Problem description:
Reproduce the part that opens with the line containing "Given: Click the first January spike above 8k" and closes with the line containing "Action: [541, 238]", substituting "Hiring Type" for "Recruiting Type" and changing nothing else. Return only those lines.

Provided material:
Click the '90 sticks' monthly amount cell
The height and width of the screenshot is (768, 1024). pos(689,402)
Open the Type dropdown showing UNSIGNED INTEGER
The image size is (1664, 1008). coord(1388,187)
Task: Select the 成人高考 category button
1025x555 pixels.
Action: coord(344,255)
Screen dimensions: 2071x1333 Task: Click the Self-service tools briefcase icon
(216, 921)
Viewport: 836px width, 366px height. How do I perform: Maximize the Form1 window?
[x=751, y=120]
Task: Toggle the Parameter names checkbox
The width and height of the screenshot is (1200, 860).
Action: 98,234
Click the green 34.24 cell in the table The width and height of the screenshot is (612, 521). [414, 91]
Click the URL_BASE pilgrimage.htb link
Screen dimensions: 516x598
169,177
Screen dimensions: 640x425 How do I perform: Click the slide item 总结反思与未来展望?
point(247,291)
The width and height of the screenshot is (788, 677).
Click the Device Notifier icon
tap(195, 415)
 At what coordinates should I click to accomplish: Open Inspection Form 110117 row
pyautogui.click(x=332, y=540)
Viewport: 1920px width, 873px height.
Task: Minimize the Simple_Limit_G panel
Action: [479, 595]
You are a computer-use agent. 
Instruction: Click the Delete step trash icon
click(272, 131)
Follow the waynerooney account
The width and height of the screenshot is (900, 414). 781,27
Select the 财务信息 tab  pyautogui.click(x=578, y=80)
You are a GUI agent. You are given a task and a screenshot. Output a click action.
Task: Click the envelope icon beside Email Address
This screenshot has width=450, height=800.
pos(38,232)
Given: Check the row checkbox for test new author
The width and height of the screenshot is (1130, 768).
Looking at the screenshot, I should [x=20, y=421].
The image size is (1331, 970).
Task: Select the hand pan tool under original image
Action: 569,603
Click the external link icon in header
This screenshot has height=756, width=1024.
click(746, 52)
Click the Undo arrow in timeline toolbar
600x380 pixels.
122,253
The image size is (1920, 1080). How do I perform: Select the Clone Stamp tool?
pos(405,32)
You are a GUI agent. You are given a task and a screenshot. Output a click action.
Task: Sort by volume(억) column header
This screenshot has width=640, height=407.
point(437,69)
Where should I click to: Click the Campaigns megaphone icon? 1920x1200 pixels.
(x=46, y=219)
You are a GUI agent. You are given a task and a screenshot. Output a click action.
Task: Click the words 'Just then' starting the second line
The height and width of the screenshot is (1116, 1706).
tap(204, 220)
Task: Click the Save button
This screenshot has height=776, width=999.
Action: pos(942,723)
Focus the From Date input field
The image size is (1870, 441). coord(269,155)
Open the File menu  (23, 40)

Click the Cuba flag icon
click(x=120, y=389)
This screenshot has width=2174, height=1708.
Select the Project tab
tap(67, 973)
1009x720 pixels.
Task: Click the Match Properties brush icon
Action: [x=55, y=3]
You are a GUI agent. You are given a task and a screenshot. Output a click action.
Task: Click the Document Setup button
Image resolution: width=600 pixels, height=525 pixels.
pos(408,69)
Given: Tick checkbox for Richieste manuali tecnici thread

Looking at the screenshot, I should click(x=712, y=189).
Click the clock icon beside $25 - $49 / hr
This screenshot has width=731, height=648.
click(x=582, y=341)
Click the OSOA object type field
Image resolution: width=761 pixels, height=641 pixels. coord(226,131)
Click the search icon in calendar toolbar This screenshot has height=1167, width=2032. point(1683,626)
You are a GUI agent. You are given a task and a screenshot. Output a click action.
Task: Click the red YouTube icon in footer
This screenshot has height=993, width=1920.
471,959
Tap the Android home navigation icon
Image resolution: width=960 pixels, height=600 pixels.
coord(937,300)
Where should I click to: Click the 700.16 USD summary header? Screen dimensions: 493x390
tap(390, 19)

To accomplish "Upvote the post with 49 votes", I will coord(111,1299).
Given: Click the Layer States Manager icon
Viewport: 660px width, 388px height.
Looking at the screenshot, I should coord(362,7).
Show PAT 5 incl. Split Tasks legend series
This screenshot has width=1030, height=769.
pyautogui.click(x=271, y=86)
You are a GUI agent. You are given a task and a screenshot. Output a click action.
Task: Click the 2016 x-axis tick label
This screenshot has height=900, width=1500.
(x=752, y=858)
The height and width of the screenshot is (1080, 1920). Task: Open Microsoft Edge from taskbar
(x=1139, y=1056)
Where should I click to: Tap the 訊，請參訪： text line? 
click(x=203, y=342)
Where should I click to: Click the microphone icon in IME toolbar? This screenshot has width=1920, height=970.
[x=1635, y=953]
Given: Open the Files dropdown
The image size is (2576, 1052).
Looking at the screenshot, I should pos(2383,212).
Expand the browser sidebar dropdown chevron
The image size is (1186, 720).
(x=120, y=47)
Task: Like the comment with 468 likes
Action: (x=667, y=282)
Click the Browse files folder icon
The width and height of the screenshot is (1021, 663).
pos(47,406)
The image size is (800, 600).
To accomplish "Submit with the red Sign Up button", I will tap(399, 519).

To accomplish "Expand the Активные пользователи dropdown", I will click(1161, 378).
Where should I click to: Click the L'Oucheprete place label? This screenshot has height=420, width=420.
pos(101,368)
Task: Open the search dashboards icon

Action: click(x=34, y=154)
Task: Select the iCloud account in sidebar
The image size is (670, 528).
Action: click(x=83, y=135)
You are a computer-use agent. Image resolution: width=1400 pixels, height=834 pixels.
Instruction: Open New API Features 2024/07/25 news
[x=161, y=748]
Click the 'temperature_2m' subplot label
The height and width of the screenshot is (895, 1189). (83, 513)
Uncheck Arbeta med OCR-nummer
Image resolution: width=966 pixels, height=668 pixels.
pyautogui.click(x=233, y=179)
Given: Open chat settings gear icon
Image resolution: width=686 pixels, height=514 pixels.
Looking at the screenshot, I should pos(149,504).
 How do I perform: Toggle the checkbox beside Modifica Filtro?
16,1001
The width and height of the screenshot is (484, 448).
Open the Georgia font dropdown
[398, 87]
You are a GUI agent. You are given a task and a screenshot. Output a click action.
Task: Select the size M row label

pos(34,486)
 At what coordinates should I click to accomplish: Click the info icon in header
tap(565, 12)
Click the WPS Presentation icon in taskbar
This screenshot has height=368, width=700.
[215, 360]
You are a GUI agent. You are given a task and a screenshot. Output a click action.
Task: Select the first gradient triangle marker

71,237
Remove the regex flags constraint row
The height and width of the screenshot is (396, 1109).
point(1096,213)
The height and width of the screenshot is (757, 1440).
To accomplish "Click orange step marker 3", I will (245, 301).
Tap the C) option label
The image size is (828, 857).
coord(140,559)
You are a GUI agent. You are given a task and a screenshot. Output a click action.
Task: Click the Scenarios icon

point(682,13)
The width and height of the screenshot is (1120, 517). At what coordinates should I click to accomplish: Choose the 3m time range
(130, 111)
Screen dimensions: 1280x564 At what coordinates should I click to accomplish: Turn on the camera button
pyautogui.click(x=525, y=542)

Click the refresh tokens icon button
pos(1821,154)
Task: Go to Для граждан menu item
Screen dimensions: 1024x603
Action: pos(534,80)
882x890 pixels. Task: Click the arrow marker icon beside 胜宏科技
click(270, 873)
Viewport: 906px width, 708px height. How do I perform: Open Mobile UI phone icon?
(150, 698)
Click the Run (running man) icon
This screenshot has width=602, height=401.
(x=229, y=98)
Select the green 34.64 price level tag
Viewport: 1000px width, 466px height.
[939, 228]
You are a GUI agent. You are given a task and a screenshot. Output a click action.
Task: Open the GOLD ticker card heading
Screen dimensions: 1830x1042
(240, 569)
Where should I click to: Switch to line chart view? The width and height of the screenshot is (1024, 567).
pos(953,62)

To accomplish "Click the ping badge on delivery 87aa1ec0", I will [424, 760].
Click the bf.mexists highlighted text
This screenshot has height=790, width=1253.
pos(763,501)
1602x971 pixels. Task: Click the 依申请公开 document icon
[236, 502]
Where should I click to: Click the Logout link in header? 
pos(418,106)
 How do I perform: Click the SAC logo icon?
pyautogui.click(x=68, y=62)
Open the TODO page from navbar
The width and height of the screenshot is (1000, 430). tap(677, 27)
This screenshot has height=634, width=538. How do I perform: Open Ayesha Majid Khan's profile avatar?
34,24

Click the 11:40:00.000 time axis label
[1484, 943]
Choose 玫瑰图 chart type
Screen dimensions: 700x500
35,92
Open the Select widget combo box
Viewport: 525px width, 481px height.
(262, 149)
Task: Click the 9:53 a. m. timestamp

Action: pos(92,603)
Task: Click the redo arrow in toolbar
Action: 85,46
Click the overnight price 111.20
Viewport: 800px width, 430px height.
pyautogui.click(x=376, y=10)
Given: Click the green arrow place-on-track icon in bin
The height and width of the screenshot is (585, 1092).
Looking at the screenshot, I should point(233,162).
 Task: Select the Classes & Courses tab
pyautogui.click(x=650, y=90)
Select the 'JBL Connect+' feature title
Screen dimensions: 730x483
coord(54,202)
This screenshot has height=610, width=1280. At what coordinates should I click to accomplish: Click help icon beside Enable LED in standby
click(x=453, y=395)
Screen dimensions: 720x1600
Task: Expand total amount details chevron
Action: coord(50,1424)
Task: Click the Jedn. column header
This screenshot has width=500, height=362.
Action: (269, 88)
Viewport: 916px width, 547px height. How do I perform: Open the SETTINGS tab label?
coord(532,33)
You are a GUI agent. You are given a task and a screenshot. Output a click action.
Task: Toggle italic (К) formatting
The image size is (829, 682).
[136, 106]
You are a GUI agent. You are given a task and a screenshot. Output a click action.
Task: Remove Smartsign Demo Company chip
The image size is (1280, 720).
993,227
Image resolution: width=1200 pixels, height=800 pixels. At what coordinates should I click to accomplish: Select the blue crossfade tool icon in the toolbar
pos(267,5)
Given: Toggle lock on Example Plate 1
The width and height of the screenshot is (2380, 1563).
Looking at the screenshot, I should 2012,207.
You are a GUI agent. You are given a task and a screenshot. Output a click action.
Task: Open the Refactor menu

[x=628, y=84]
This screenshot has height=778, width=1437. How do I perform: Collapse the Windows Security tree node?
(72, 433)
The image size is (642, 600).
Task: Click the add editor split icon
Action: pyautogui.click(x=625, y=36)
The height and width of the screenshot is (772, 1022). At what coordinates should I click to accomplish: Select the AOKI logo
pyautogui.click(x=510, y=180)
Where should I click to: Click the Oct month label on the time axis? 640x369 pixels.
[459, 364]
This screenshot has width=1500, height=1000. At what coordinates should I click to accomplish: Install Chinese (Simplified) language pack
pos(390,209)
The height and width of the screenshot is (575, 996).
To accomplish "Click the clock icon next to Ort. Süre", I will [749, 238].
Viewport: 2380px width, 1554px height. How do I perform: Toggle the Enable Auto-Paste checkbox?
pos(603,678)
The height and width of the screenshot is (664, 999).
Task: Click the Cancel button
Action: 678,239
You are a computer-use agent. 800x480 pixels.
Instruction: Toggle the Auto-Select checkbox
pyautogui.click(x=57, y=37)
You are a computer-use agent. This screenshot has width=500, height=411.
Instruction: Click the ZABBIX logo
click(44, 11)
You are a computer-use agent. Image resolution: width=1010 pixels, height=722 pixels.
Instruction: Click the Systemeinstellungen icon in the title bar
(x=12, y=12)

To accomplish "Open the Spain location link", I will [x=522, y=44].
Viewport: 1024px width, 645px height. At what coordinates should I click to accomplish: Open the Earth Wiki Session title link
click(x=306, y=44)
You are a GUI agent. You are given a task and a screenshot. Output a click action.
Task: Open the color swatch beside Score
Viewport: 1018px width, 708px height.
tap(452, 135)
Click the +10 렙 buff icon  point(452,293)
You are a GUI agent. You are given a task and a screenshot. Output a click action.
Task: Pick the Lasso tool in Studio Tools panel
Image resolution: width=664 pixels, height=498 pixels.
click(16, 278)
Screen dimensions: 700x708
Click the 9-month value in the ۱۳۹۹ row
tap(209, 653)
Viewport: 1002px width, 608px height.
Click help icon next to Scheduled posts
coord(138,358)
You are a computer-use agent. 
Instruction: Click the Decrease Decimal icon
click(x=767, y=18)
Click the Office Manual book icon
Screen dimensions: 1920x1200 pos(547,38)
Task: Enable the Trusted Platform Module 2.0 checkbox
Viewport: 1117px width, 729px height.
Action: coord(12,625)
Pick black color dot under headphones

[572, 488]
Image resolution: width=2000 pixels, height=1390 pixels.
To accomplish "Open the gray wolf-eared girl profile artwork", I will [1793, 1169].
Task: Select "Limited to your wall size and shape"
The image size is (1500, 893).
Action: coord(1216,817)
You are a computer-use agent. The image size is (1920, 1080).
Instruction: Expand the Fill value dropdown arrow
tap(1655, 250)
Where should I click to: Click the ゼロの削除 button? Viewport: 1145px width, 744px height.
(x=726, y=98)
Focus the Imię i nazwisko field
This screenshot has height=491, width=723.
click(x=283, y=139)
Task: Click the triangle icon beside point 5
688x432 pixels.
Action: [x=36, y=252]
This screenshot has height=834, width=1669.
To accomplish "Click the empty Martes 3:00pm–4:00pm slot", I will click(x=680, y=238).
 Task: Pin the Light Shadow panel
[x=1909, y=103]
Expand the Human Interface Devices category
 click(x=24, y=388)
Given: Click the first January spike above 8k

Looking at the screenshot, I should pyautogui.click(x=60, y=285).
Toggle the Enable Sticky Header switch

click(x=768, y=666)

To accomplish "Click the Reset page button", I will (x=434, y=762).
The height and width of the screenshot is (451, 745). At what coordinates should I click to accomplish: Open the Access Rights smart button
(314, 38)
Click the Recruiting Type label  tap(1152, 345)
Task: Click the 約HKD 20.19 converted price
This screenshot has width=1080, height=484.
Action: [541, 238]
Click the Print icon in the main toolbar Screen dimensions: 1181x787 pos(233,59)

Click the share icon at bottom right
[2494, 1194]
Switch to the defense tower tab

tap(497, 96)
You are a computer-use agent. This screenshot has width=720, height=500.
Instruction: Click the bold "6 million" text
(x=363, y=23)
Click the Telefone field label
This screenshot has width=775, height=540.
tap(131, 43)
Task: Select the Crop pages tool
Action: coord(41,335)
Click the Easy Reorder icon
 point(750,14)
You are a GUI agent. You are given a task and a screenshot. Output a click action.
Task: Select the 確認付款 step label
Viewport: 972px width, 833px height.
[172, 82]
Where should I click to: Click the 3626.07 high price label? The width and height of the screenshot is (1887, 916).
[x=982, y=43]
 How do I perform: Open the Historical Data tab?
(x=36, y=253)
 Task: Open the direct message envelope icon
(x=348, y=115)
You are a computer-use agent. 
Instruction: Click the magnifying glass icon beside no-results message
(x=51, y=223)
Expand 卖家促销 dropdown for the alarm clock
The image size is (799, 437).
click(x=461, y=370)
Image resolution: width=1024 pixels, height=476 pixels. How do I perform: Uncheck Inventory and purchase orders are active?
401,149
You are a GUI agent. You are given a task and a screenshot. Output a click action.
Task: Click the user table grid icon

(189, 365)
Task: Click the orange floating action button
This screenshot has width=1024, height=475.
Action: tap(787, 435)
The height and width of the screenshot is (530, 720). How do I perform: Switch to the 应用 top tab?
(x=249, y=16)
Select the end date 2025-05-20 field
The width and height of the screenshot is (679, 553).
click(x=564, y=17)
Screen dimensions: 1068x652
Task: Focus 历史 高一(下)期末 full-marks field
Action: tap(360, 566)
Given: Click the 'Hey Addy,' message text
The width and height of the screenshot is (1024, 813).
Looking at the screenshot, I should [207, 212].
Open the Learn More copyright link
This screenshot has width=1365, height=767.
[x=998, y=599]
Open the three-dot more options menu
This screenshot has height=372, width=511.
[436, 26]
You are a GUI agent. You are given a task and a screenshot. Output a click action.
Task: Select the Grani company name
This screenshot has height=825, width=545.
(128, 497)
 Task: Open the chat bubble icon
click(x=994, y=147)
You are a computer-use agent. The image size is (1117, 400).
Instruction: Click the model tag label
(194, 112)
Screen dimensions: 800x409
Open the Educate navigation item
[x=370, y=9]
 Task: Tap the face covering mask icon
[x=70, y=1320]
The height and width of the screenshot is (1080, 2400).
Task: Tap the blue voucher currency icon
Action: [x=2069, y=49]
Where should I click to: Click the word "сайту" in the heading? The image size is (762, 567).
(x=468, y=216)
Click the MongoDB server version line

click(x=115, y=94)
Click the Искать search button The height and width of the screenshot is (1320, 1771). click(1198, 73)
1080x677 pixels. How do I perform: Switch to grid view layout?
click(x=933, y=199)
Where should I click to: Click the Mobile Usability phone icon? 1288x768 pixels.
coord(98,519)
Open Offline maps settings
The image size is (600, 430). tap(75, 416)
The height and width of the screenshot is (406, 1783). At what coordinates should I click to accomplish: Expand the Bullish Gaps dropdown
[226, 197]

Written response:
Given: Click the first January spike above 8k

Looking at the screenshot, I should pyautogui.click(x=60, y=285).
Toggle the Enable Sticky Header switch

click(x=768, y=666)

To accomplish "Click the Reset page button", I will (x=434, y=762).
The height and width of the screenshot is (451, 745). At what coordinates should I click to accomplish: Open the Access Rights smart button
(314, 38)
Click the Hiring Type label  tap(1152, 345)
Task: Click the 約HKD 20.19 converted price
This screenshot has width=1080, height=484.
Action: [541, 238]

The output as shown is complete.